Dataset entries section start

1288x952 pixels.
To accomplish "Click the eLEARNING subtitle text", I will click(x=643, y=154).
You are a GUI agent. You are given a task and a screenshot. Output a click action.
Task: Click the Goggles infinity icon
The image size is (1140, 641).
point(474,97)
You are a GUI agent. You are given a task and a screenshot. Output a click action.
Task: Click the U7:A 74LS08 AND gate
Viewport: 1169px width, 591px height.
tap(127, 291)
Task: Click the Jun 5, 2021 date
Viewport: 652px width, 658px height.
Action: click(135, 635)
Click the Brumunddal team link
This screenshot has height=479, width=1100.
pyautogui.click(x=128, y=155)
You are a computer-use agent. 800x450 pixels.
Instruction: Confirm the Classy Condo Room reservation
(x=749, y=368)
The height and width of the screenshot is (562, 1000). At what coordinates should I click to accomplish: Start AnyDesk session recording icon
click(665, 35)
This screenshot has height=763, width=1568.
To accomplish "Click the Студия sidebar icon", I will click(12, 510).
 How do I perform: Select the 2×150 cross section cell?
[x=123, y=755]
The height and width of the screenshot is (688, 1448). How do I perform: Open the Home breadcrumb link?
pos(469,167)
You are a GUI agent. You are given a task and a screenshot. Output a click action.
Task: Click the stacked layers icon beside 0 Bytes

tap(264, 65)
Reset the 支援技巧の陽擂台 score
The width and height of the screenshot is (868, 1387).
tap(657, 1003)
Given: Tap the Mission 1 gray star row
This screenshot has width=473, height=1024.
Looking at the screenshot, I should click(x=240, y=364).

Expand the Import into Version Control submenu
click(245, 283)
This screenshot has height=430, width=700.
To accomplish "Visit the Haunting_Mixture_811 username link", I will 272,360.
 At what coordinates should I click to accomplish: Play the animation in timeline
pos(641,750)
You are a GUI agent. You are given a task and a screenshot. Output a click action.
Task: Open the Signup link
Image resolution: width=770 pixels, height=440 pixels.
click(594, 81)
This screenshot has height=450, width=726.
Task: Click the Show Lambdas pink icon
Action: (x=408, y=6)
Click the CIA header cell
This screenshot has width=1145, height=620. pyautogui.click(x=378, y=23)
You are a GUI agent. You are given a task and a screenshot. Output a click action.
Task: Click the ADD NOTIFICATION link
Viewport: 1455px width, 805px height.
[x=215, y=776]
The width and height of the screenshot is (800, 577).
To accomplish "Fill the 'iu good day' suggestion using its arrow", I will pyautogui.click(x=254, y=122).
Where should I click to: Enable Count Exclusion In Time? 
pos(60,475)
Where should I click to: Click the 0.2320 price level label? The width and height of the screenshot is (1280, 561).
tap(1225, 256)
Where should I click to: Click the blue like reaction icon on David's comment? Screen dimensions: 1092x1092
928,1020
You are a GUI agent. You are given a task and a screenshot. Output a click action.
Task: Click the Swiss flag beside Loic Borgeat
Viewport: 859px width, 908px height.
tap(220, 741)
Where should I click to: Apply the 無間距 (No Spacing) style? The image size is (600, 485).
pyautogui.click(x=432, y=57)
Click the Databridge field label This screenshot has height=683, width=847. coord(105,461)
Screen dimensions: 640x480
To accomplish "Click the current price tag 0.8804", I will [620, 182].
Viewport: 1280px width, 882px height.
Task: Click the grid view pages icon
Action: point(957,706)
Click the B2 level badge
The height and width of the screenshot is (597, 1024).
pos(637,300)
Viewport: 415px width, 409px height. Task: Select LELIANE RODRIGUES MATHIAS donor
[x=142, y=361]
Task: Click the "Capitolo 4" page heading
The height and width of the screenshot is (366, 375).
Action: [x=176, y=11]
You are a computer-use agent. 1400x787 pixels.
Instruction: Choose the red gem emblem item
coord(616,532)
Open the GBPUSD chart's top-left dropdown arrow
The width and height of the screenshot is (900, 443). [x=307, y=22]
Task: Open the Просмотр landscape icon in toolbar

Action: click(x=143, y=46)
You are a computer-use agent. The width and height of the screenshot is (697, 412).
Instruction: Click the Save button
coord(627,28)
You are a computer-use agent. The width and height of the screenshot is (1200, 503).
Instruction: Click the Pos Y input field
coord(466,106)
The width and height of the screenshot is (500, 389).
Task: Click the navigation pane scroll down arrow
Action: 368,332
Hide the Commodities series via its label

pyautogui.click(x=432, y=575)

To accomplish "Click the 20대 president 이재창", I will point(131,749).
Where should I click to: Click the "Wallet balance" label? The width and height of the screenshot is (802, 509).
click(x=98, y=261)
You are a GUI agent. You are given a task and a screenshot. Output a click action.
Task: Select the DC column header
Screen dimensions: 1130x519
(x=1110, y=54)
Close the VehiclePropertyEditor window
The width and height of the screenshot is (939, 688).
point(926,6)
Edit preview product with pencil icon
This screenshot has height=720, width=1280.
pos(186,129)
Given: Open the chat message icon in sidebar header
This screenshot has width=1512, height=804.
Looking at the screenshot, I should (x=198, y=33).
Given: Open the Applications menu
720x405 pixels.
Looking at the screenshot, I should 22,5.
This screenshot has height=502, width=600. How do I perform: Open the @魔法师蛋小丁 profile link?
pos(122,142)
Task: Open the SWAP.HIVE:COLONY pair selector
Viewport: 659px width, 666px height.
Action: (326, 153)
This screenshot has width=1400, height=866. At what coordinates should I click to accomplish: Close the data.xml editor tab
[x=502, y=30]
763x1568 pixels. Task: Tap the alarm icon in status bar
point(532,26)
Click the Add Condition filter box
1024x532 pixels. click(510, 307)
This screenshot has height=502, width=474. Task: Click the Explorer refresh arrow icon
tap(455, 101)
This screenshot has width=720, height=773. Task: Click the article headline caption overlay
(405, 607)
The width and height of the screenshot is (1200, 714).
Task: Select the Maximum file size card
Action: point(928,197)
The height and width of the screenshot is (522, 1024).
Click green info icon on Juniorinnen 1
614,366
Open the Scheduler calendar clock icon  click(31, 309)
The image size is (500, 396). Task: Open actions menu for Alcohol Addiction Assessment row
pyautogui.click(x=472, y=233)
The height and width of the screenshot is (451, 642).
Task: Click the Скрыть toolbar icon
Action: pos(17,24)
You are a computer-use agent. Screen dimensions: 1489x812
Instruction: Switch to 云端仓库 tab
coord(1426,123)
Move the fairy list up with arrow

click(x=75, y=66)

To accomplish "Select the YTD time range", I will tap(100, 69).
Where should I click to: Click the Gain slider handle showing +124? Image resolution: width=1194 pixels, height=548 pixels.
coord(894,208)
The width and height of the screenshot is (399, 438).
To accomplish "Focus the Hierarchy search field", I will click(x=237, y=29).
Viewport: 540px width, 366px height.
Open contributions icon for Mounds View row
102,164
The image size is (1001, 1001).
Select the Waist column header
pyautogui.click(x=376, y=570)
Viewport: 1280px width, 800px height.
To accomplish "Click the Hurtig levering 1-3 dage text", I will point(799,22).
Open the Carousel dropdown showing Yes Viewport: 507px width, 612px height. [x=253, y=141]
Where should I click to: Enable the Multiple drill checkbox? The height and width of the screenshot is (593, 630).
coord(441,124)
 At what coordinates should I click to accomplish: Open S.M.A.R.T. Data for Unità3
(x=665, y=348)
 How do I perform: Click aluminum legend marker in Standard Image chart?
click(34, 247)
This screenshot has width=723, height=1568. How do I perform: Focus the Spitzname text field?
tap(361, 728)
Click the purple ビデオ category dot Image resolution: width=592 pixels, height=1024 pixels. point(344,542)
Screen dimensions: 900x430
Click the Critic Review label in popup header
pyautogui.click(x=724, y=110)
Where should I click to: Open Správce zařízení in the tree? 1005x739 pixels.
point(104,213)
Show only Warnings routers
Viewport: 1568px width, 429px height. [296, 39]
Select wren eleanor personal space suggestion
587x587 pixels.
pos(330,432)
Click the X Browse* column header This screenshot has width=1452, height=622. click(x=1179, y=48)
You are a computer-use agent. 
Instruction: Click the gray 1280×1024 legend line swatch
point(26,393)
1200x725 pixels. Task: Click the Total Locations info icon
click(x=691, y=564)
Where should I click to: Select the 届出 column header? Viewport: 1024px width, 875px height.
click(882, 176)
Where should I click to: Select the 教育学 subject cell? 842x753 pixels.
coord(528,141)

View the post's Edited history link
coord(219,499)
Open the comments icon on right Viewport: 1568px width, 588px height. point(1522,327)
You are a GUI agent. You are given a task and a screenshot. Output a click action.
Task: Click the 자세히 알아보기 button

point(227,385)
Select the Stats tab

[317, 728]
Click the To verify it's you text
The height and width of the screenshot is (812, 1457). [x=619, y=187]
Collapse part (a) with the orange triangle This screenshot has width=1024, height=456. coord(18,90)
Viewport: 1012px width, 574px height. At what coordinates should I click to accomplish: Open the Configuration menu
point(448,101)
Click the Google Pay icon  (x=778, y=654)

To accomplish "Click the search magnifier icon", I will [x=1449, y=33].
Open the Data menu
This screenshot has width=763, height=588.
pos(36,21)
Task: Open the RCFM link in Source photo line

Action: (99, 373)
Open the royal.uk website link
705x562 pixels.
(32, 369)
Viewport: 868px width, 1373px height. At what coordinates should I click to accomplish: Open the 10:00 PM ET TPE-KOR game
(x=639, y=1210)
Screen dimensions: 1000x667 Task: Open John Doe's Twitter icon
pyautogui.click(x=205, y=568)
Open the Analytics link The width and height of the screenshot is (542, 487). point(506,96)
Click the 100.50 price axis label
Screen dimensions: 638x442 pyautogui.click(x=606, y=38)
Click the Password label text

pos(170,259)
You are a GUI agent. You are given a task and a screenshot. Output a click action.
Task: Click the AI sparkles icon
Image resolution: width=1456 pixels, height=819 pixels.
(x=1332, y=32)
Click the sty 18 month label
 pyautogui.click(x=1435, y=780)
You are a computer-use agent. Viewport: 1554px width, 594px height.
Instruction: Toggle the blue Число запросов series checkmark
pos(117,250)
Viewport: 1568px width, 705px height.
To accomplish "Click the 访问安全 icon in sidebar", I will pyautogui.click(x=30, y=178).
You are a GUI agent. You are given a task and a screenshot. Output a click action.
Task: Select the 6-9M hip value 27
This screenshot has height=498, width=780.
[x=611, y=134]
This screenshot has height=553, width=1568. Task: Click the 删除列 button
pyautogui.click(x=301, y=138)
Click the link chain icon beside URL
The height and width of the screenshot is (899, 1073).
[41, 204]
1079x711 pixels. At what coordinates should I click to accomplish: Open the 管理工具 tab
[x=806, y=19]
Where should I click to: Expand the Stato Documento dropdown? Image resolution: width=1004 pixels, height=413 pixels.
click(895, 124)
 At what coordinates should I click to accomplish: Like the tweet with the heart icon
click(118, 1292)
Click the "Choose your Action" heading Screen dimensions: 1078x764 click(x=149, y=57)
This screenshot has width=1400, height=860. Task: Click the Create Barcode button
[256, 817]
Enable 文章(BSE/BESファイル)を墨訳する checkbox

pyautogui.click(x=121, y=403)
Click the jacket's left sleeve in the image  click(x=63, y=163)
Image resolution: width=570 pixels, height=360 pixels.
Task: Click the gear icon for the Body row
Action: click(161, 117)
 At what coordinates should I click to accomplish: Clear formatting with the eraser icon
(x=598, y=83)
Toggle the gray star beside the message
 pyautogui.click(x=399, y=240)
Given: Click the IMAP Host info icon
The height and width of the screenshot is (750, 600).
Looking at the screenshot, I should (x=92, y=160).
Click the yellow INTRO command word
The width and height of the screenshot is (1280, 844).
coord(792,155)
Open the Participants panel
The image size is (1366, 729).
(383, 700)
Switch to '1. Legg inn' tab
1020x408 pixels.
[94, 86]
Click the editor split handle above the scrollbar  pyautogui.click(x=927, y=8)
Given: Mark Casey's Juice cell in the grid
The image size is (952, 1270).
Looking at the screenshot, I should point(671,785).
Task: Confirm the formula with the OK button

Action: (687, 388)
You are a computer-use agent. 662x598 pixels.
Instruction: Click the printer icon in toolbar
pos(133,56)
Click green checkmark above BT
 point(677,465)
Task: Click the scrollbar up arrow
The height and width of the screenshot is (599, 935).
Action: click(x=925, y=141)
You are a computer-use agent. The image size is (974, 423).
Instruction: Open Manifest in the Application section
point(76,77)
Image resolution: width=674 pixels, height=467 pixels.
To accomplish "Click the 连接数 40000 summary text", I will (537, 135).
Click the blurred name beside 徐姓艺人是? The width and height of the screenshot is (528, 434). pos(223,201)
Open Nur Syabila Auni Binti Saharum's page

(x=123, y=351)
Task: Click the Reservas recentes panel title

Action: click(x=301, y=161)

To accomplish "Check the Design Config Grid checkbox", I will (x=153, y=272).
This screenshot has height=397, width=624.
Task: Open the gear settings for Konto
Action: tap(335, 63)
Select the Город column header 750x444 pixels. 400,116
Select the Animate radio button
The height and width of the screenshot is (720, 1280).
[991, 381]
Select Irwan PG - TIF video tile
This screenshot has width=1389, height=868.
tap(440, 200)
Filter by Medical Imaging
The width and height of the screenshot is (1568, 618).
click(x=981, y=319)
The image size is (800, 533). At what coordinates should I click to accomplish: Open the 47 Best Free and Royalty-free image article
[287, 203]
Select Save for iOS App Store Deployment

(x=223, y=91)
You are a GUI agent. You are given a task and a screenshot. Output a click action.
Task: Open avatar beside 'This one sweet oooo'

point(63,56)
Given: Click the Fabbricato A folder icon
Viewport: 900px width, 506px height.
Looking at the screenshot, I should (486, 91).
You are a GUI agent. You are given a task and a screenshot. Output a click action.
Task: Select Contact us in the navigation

Dataset entries section end

** Task goal **
Print only what lies in the material above starting at the line with "Open the comments" and ending at the line with "Click the link chain icon beside URL", every line exactly as given.

** Answer section **
Open the comments icon on right Viewport: 1568px width, 588px height. point(1522,327)
You are a GUI agent. You are given a task and a screenshot. Output a click action.
Task: Click the 자세히 알아보기 button

point(227,385)
Select the Stats tab

[317, 728]
Click the To verify it's you text
The height and width of the screenshot is (812, 1457). [x=619, y=187]
Collapse part (a) with the orange triangle This screenshot has width=1024, height=456. coord(18,90)
Viewport: 1012px width, 574px height. At what coordinates should I click to accomplish: Open the Configuration menu
point(448,101)
Click the Google Pay icon  (x=778, y=654)

To accomplish "Click the search magnifier icon", I will [x=1449, y=33].
Open the Data menu
This screenshot has width=763, height=588.
pos(36,21)
Task: Open the RCFM link in Source photo line

Action: (99, 373)
Open the royal.uk website link
705x562 pixels.
(32, 369)
Viewport: 868px width, 1373px height. At what coordinates should I click to accomplish: Open the 10:00 PM ET TPE-KOR game
(x=639, y=1210)
Screen dimensions: 1000x667 Task: Open John Doe's Twitter icon
pyautogui.click(x=205, y=568)
Open the Analytics link The width and height of the screenshot is (542, 487). point(506,96)
Click the 100.50 price axis label
Screen dimensions: 638x442 pyautogui.click(x=606, y=38)
Click the Password label text

pos(170,259)
You are a GUI agent. You are given a task and a screenshot. Output a click action.
Task: Click the AI sparkles icon
Image resolution: width=1456 pixels, height=819 pixels.
(x=1332, y=32)
Click the sty 18 month label
 pyautogui.click(x=1435, y=780)
You are a computer-use agent. Viewport: 1554px width, 594px height.
Instruction: Toggle the blue Число запросов series checkmark
pos(117,250)
Viewport: 1568px width, 705px height.
To accomplish "Click the 访问安全 icon in sidebar", I will pyautogui.click(x=30, y=178).
You are a GUI agent. You are given a task and a screenshot. Output a click action.
Task: Select the 6-9M hip value 27
This screenshot has height=498, width=780.
[x=611, y=134]
This screenshot has height=553, width=1568. Task: Click the 删除列 button
pyautogui.click(x=301, y=138)
Click the link chain icon beside URL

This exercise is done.